+++ Materials provided

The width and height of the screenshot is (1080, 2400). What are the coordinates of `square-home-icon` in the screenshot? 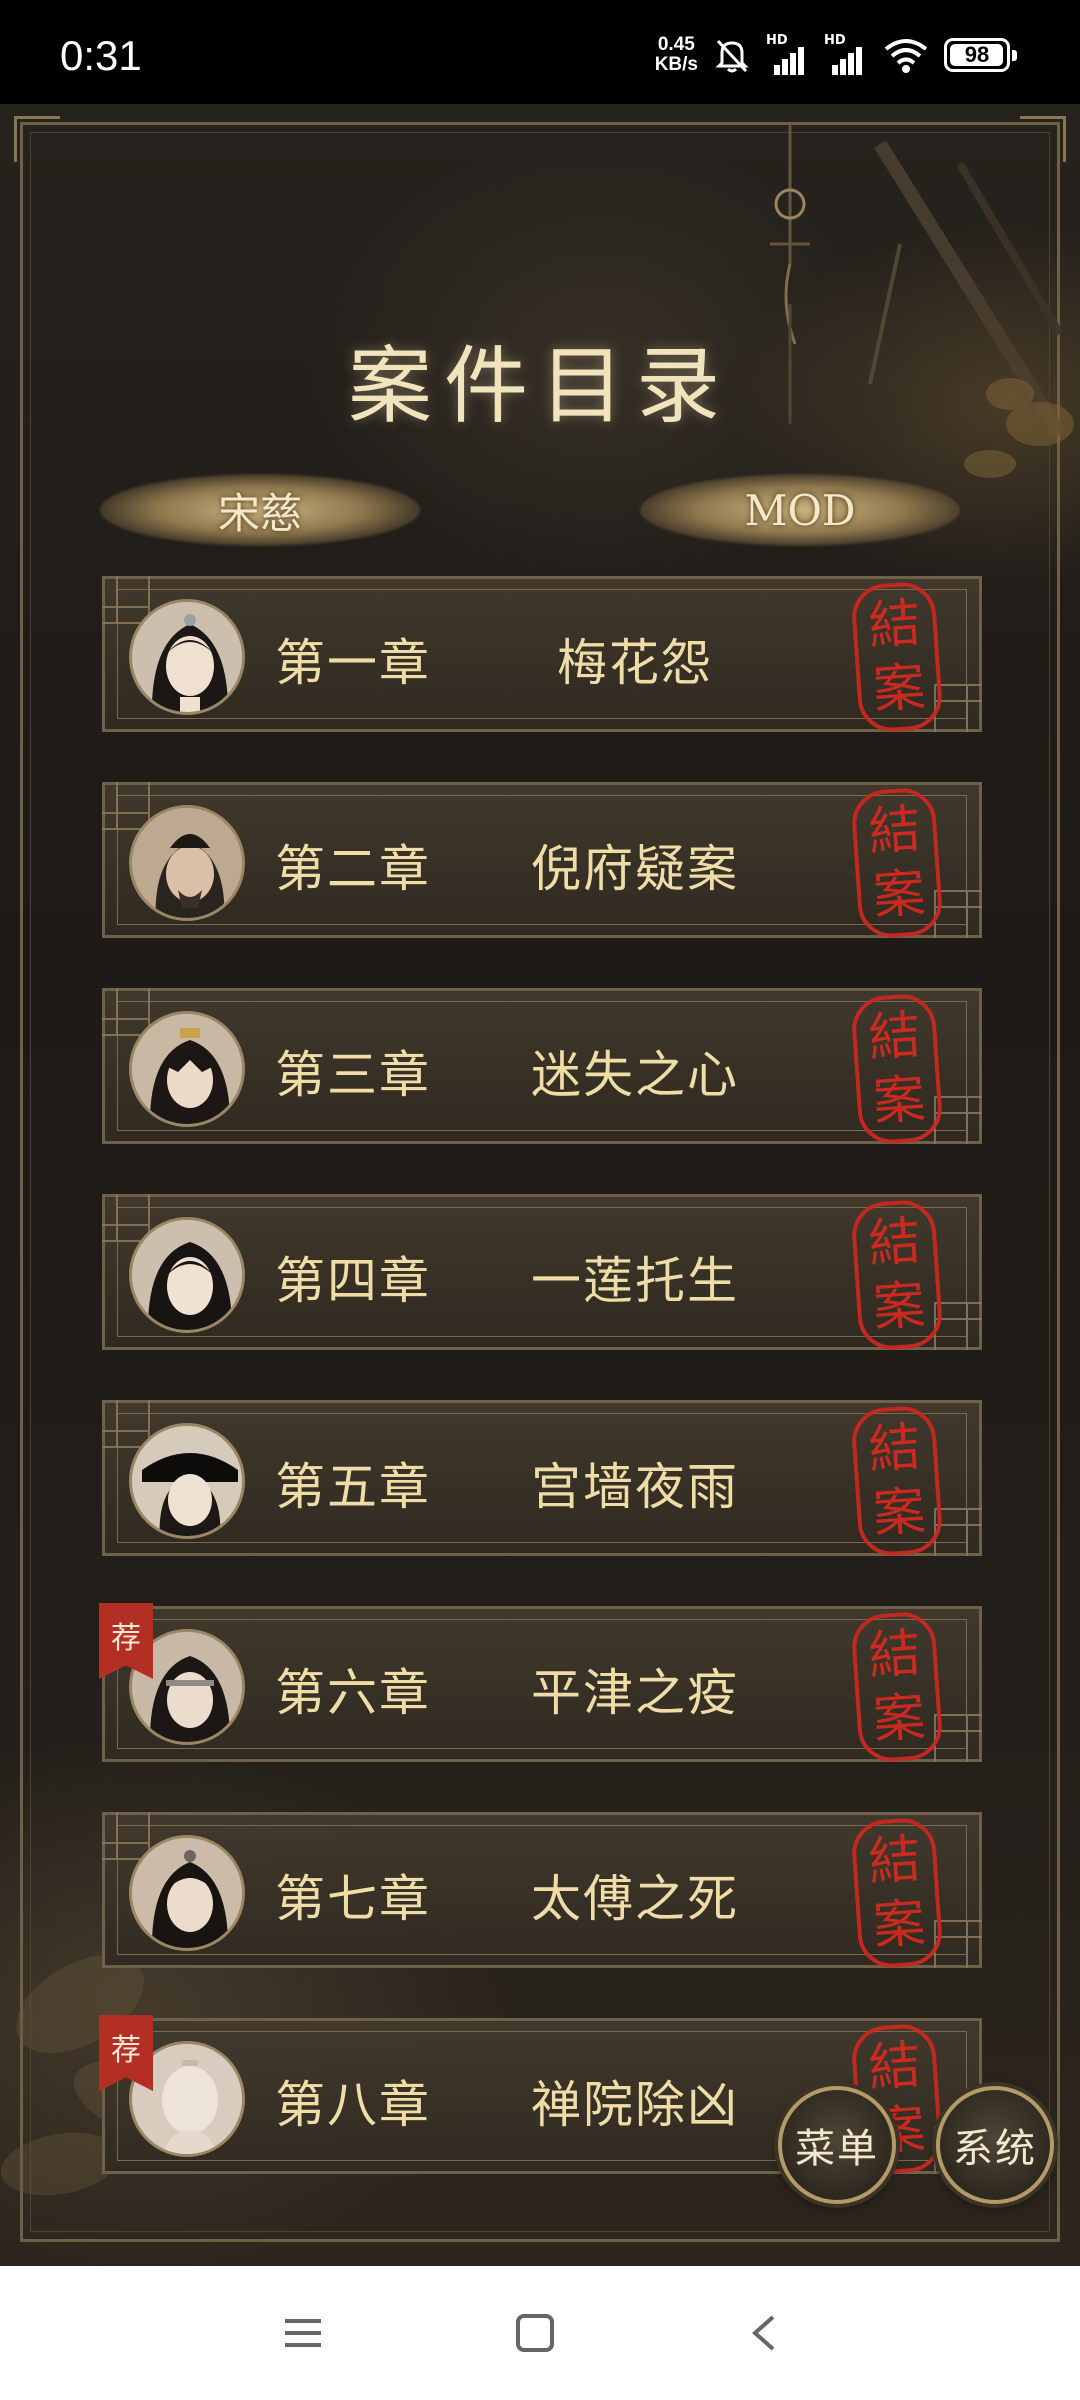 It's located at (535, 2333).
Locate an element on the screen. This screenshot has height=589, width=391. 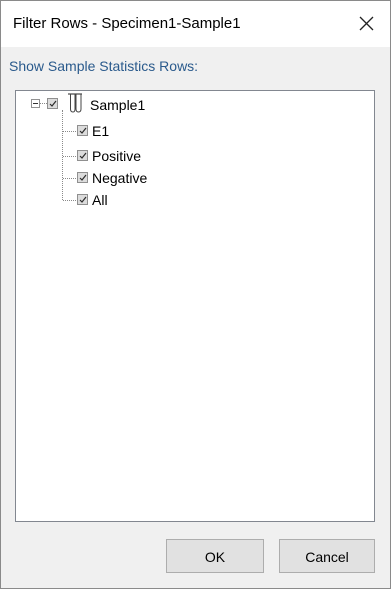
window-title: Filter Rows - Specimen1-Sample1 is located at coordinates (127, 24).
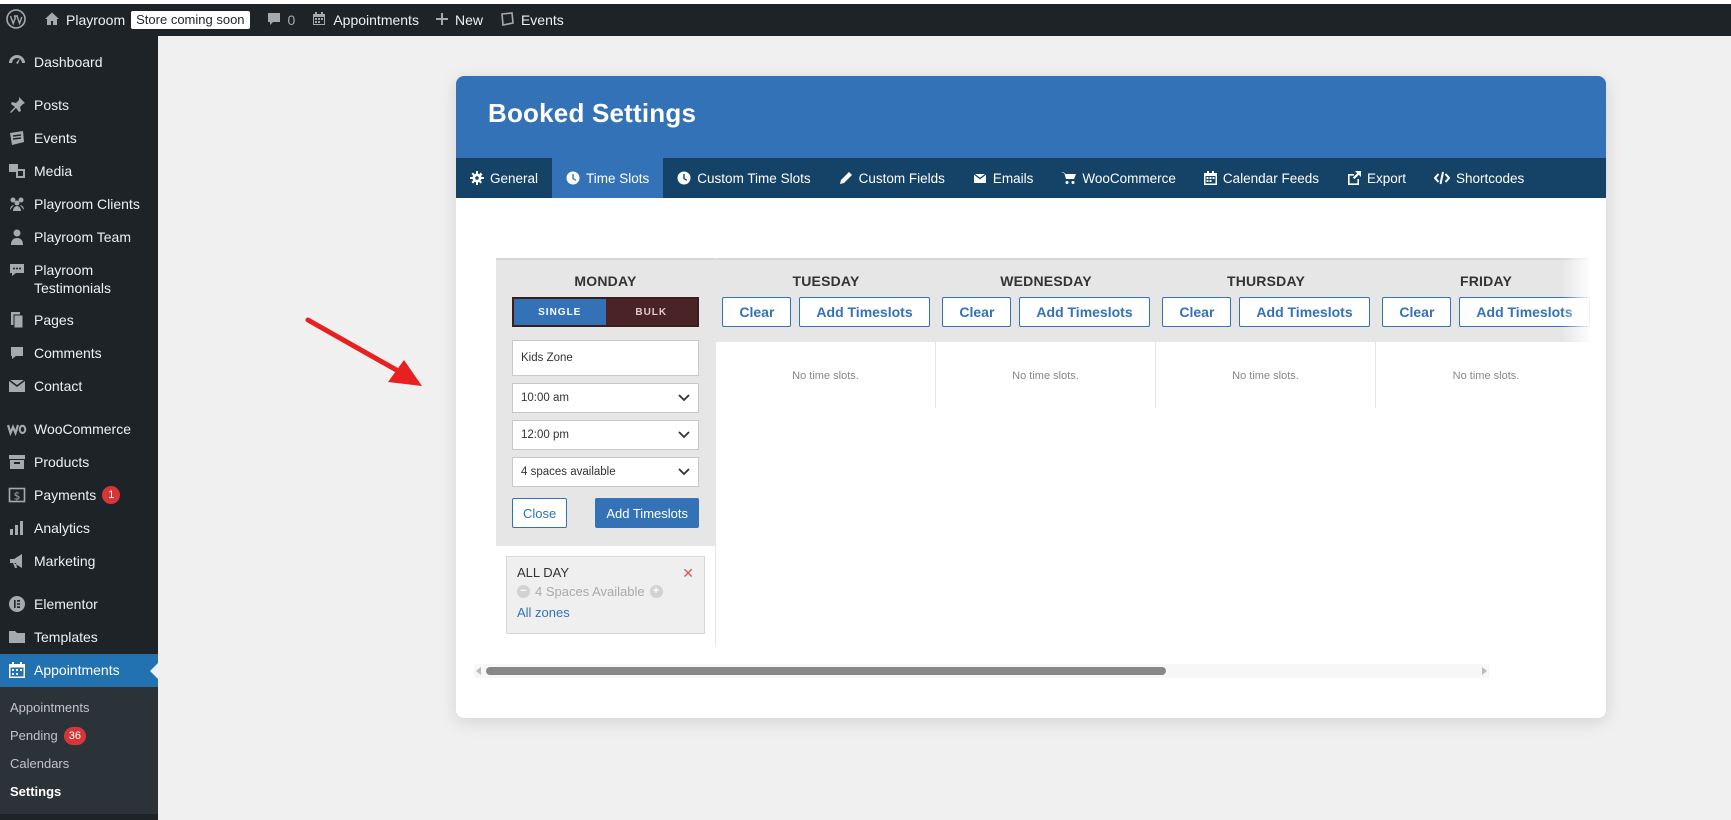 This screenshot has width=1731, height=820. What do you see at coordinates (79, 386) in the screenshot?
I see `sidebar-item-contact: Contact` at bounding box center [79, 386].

++++++

** Task description **
Reproduce the material above word for word, starting at the line that contains "Locate an element" and ending at the last line of the material. Leave the pictures out of your answer.

** Task answer **
Locate an element on the screen. This screenshot has height=589, width=391. 
window-title: Filter Rows - Specimen1-Sample1 is located at coordinates (127, 24).
 This screenshot has width=1731, height=820. What do you see at coordinates (79, 386) in the screenshot?
I see `sidebar-item-contact: Contact` at bounding box center [79, 386].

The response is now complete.